== Task item ==
The whole listing is to be repeated exactly. Add nothing.

···

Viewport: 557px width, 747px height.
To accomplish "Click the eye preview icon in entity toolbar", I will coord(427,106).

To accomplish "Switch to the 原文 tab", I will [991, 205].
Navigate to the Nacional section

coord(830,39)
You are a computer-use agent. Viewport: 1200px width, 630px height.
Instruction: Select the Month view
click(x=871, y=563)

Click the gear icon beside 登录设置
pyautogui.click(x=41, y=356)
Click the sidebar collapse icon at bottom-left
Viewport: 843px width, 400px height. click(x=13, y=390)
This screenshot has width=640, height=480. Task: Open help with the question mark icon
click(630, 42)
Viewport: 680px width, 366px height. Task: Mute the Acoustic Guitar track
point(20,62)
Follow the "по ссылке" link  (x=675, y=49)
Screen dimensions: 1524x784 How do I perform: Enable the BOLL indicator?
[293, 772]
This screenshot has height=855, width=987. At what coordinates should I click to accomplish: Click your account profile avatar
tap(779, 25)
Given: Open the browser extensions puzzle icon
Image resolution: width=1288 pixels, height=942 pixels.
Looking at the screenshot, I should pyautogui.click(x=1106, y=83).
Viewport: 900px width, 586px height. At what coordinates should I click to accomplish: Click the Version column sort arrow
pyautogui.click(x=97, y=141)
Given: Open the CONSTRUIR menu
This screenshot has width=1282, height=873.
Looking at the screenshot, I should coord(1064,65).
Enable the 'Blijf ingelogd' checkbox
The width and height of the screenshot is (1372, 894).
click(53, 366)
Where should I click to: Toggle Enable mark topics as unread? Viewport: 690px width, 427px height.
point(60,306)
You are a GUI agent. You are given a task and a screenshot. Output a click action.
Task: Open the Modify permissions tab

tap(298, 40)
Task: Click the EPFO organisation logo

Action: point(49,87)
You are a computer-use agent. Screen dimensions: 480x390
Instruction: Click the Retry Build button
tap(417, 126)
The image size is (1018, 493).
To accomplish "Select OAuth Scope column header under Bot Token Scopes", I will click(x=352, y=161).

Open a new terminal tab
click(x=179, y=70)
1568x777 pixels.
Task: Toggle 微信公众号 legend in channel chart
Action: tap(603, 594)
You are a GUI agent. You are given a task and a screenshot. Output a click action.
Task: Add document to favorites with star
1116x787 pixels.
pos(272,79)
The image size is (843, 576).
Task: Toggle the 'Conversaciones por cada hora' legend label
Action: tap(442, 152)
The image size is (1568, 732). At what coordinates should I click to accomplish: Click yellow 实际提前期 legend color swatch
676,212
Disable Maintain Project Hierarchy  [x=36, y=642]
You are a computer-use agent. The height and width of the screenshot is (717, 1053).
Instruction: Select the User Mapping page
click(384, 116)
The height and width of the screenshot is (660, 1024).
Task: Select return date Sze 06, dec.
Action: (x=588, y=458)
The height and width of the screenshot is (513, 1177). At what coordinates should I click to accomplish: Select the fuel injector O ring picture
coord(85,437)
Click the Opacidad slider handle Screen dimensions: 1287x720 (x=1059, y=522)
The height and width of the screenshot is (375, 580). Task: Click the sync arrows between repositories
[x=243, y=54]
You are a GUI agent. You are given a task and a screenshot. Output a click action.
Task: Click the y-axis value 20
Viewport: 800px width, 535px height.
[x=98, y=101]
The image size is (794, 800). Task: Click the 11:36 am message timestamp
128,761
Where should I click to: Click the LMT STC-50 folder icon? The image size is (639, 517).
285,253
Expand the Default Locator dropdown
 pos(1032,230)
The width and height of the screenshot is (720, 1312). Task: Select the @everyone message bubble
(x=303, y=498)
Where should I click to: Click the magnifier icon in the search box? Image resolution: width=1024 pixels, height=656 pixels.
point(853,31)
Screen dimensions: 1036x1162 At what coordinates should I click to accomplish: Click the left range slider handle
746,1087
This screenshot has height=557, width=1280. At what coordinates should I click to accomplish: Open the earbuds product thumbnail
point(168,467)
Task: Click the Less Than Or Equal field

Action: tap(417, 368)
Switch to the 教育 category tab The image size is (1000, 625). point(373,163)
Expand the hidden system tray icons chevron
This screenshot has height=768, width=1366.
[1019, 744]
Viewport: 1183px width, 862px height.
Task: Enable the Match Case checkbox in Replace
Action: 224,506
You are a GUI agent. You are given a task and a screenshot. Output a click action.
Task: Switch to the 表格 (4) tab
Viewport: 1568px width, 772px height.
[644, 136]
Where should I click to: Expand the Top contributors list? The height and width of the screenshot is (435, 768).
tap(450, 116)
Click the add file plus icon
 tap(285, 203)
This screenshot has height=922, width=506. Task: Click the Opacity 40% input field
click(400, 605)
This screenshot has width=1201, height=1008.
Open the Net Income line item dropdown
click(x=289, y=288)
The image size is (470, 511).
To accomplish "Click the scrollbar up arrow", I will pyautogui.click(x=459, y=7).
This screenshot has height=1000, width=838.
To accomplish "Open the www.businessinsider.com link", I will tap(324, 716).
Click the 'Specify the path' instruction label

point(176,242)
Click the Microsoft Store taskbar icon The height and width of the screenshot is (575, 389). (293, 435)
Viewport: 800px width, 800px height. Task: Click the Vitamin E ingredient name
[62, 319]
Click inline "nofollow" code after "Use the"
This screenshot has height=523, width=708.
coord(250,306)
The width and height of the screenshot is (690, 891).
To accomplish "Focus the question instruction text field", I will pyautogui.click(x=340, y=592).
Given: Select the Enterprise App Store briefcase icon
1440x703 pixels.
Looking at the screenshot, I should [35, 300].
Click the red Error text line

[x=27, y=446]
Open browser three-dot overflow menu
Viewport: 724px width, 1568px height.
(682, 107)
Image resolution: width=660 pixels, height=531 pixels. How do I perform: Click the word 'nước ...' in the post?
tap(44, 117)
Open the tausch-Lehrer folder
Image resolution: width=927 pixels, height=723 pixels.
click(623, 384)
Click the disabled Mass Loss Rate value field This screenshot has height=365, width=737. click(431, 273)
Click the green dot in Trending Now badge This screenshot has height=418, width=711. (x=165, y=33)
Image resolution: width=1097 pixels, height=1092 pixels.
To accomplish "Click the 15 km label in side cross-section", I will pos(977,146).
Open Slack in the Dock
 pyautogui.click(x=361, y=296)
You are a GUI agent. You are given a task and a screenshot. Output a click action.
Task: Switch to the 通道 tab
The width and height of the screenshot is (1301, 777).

···

== Reply ==
Viewport: 557px width, 747px height.
To accomplish "Click the eye preview icon in entity toolbar", I will coord(427,106).

To accomplish "Switch to the 原文 tab", I will [991, 205].
Navigate to the Nacional section

coord(830,39)
You are a computer-use agent. Viewport: 1200px width, 630px height.
Instruction: Select the Month view
click(x=871, y=563)

Click the gear icon beside 登录设置
pyautogui.click(x=41, y=356)
Click the sidebar collapse icon at bottom-left
Viewport: 843px width, 400px height. click(x=13, y=390)
This screenshot has width=640, height=480. Task: Open help with the question mark icon
click(630, 42)
Viewport: 680px width, 366px height. Task: Mute the Acoustic Guitar track
point(20,62)
Follow the "по ссылке" link  (x=675, y=49)
Screen dimensions: 1524x784 How do I perform: Enable the BOLL indicator?
[293, 772]
This screenshot has height=855, width=987. At what coordinates should I click to accomplish: Click your account profile avatar
tap(779, 25)
Given: Open the browser extensions puzzle icon
Image resolution: width=1288 pixels, height=942 pixels.
Looking at the screenshot, I should pyautogui.click(x=1106, y=83).
Viewport: 900px width, 586px height. At what coordinates should I click to accomplish: Click the Version column sort arrow
pyautogui.click(x=97, y=141)
Given: Open the CONSTRUIR menu
This screenshot has width=1282, height=873.
Looking at the screenshot, I should coord(1064,65).
Enable the 'Blijf ingelogd' checkbox
The width and height of the screenshot is (1372, 894).
click(53, 366)
Where should I click to: Toggle Enable mark topics as unread? Viewport: 690px width, 427px height.
point(60,306)
You are a GUI agent. You are given a task and a screenshot. Output a click action.
Task: Open the Modify permissions tab

tap(298, 40)
Task: Click the EPFO organisation logo

Action: point(49,87)
You are a computer-use agent. Screen dimensions: 480x390
Instruction: Click the Retry Build button
tap(417, 126)
The image size is (1018, 493).
To accomplish "Select OAuth Scope column header under Bot Token Scopes", I will click(x=352, y=161).

Open a new terminal tab
click(x=179, y=70)
1568x777 pixels.
Task: Toggle 微信公众号 legend in channel chart
Action: tap(603, 594)
You are a GUI agent. You are given a task and a screenshot. Output a click action.
Task: Add document to favorites with star
1116x787 pixels.
pos(272,79)
The image size is (843, 576).
Task: Toggle the 'Conversaciones por cada hora' legend label
Action: tap(442, 152)
The image size is (1568, 732). At what coordinates should I click to accomplish: Click yellow 实际提前期 legend color swatch
676,212
Disable Maintain Project Hierarchy  [x=36, y=642]
You are a computer-use agent. The height and width of the screenshot is (717, 1053).
Instruction: Select the User Mapping page
click(384, 116)
The height and width of the screenshot is (660, 1024).
Task: Select return date Sze 06, dec.
Action: (x=588, y=458)
The height and width of the screenshot is (513, 1177). At what coordinates should I click to accomplish: Select the fuel injector O ring picture
coord(85,437)
Click the Opacidad slider handle Screen dimensions: 1287x720 (x=1059, y=522)
The height and width of the screenshot is (375, 580). Task: Click the sync arrows between repositories
[x=243, y=54]
You are a GUI agent. You are given a task and a screenshot. Output a click action.
Task: Click the y-axis value 20
Viewport: 800px width, 535px height.
[x=98, y=101]
The image size is (794, 800). Task: Click the 11:36 am message timestamp
128,761
Where should I click to: Click the LMT STC-50 folder icon? The image size is (639, 517).
285,253
Expand the Default Locator dropdown
 pos(1032,230)
The width and height of the screenshot is (720, 1312). Task: Select the @everyone message bubble
(x=303, y=498)
Where should I click to: Click the magnifier icon in the search box? Image resolution: width=1024 pixels, height=656 pixels.
point(853,31)
Screen dimensions: 1036x1162 At what coordinates should I click to accomplish: Click the left range slider handle
746,1087
This screenshot has height=557, width=1280. At what coordinates should I click to accomplish: Open the earbuds product thumbnail
point(168,467)
Task: Click the Less Than Or Equal field

Action: tap(417, 368)
Switch to the 教育 category tab The image size is (1000, 625). point(373,163)
Expand the hidden system tray icons chevron
This screenshot has height=768, width=1366.
[1019, 744]
Viewport: 1183px width, 862px height.
Task: Enable the Match Case checkbox in Replace
Action: 224,506
You are a GUI agent. You are given a task and a screenshot. Output a click action.
Task: Switch to the 表格 (4) tab
Viewport: 1568px width, 772px height.
[644, 136]
Where should I click to: Expand the Top contributors list? The height and width of the screenshot is (435, 768).
tap(450, 116)
Click the add file plus icon
 tap(285, 203)
This screenshot has height=922, width=506. Task: Click the Opacity 40% input field
click(400, 605)
This screenshot has width=1201, height=1008.
Open the Net Income line item dropdown
click(x=289, y=288)
The image size is (470, 511).
To accomplish "Click the scrollbar up arrow", I will pyautogui.click(x=459, y=7).
This screenshot has height=1000, width=838.
To accomplish "Open the www.businessinsider.com link", I will tap(324, 716).
Click the 'Specify the path' instruction label

point(176,242)
Click the Microsoft Store taskbar icon The height and width of the screenshot is (575, 389). (293, 435)
Viewport: 800px width, 800px height. Task: Click the Vitamin E ingredient name
[62, 319]
Click inline "nofollow" code after "Use the"
This screenshot has height=523, width=708.
coord(250,306)
The width and height of the screenshot is (690, 891).
To accomplish "Focus the question instruction text field", I will pyautogui.click(x=340, y=592).
Given: Select the Enterprise App Store briefcase icon
1440x703 pixels.
Looking at the screenshot, I should [35, 300].
Click the red Error text line

[x=27, y=446]
Open browser three-dot overflow menu
Viewport: 724px width, 1568px height.
(682, 107)
Image resolution: width=660 pixels, height=531 pixels. How do I perform: Click the word 'nước ...' in the post?
tap(44, 117)
Open the tausch-Lehrer folder
Image resolution: width=927 pixels, height=723 pixels.
click(623, 384)
Click the disabled Mass Loss Rate value field This screenshot has height=365, width=737. click(431, 273)
Click the green dot in Trending Now badge This screenshot has height=418, width=711. (x=165, y=33)
Image resolution: width=1097 pixels, height=1092 pixels.
To accomplish "Click the 15 km label in side cross-section", I will pos(977,146).
Open Slack in the Dock
 pyautogui.click(x=361, y=296)
You are a GUI agent. You are given a task and a screenshot. Output a click action.
Task: Switch to the 通道 tab
The width and height of the screenshot is (1301, 777).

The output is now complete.